■ **Assignment**:
Beginning with the line that holds "The image size" and ending with the last line of the entries below, copy every line exactly and nothing else, with the pictures left out.

%%

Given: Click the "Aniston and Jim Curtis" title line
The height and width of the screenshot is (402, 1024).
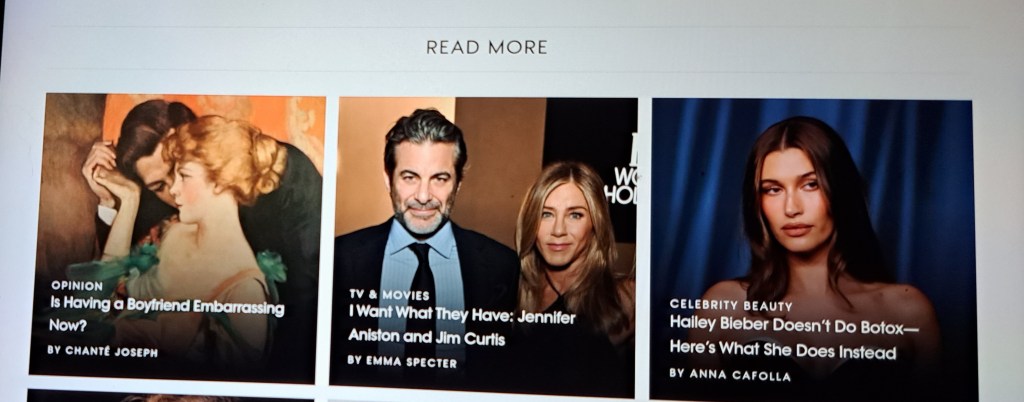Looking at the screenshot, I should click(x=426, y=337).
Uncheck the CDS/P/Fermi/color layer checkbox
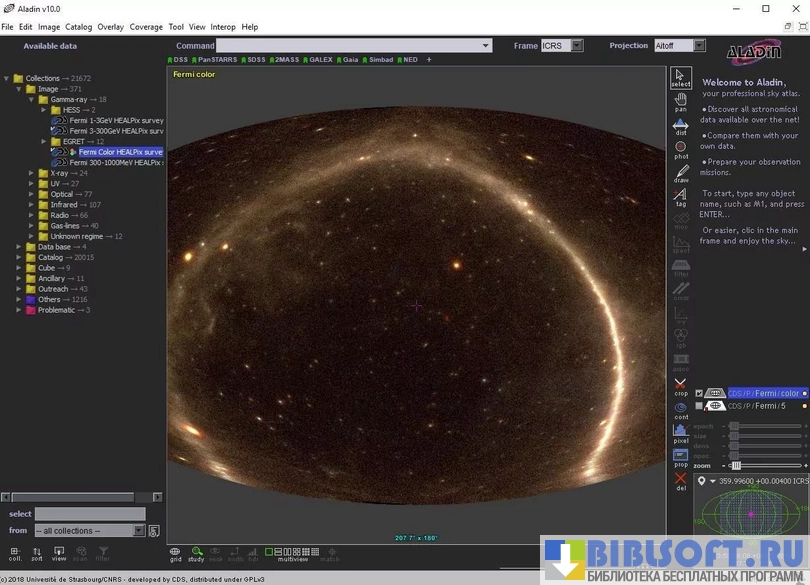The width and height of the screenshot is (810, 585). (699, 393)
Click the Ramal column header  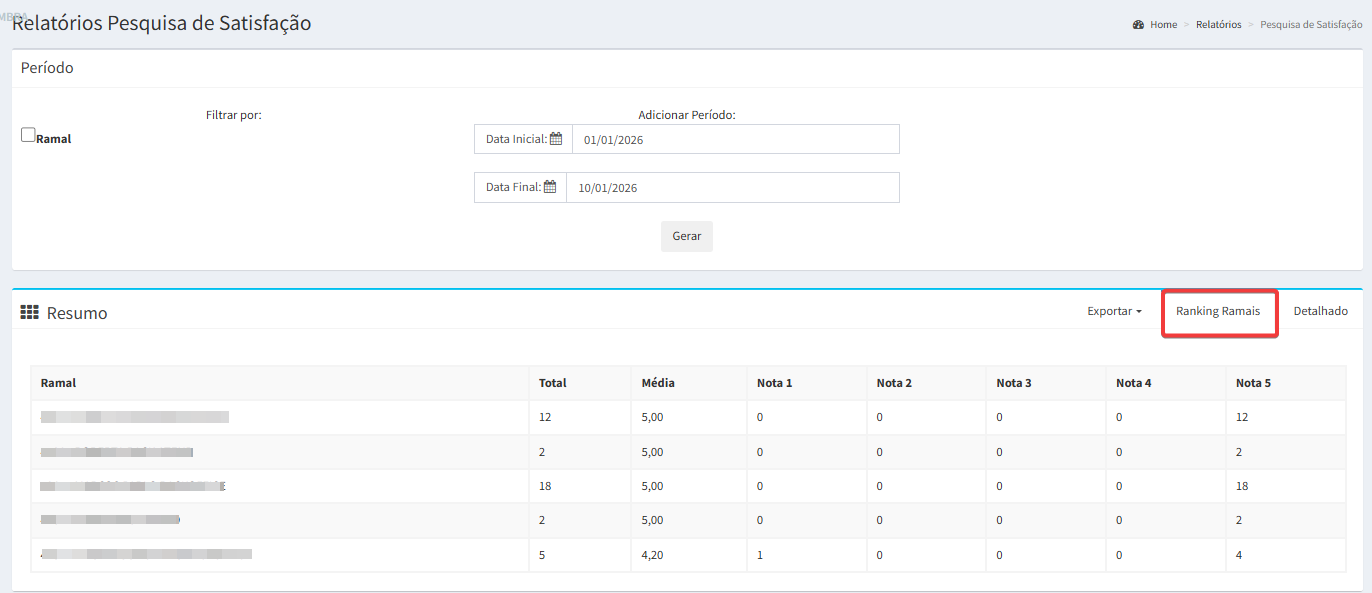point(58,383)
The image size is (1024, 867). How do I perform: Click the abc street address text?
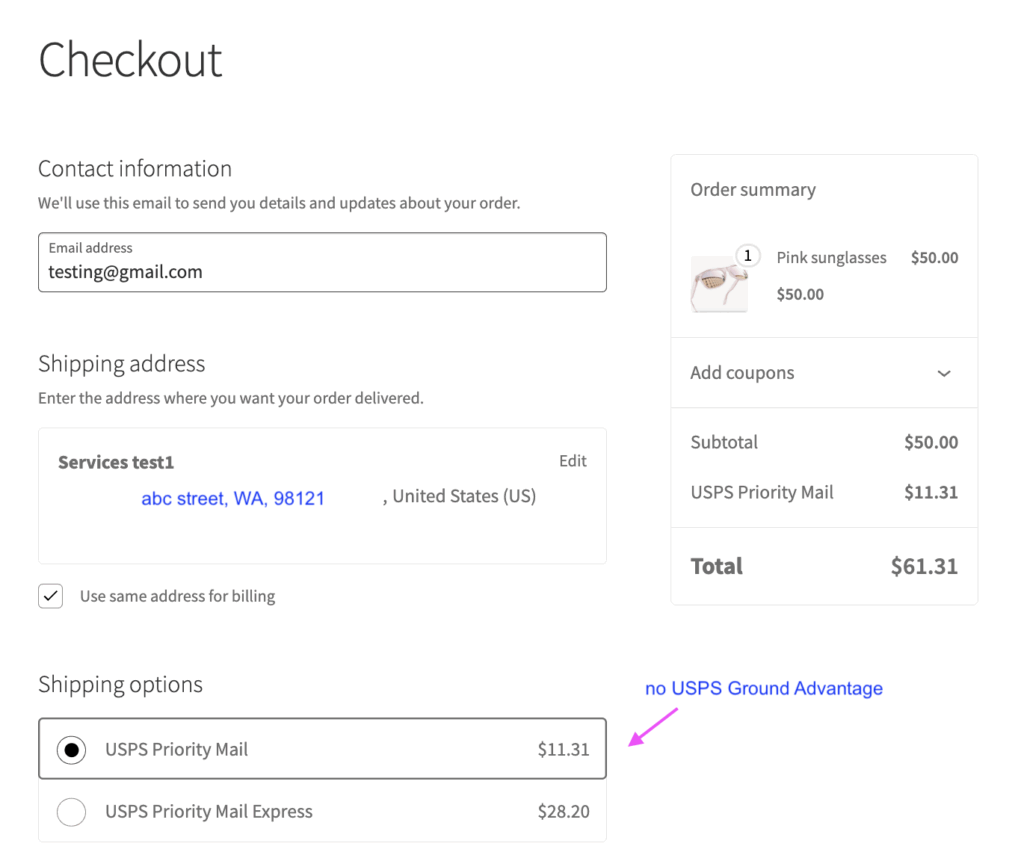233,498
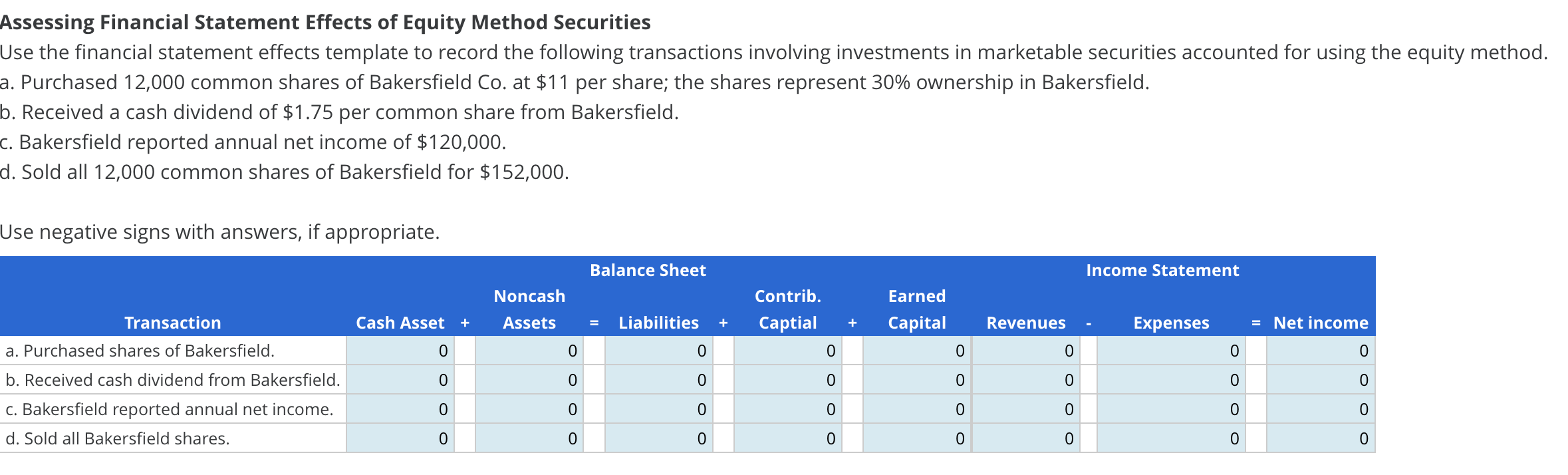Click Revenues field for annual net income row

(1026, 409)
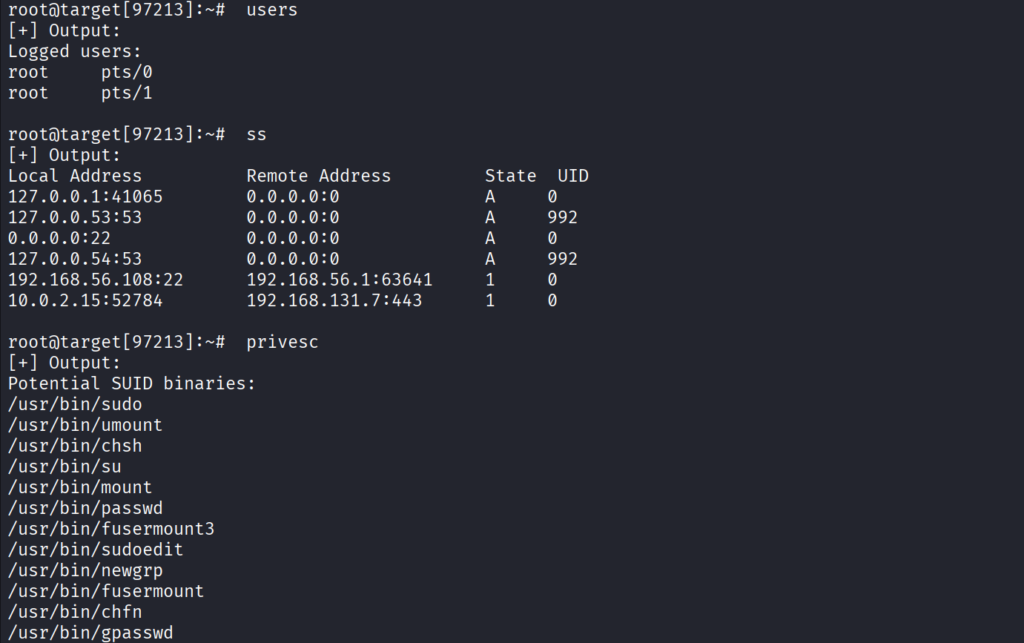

%%

■ **Task result**:
The image size is (1024, 867). How do I perform: Click the abc street address text?
233,498
Click Revenues field for annual net income row

(1026, 409)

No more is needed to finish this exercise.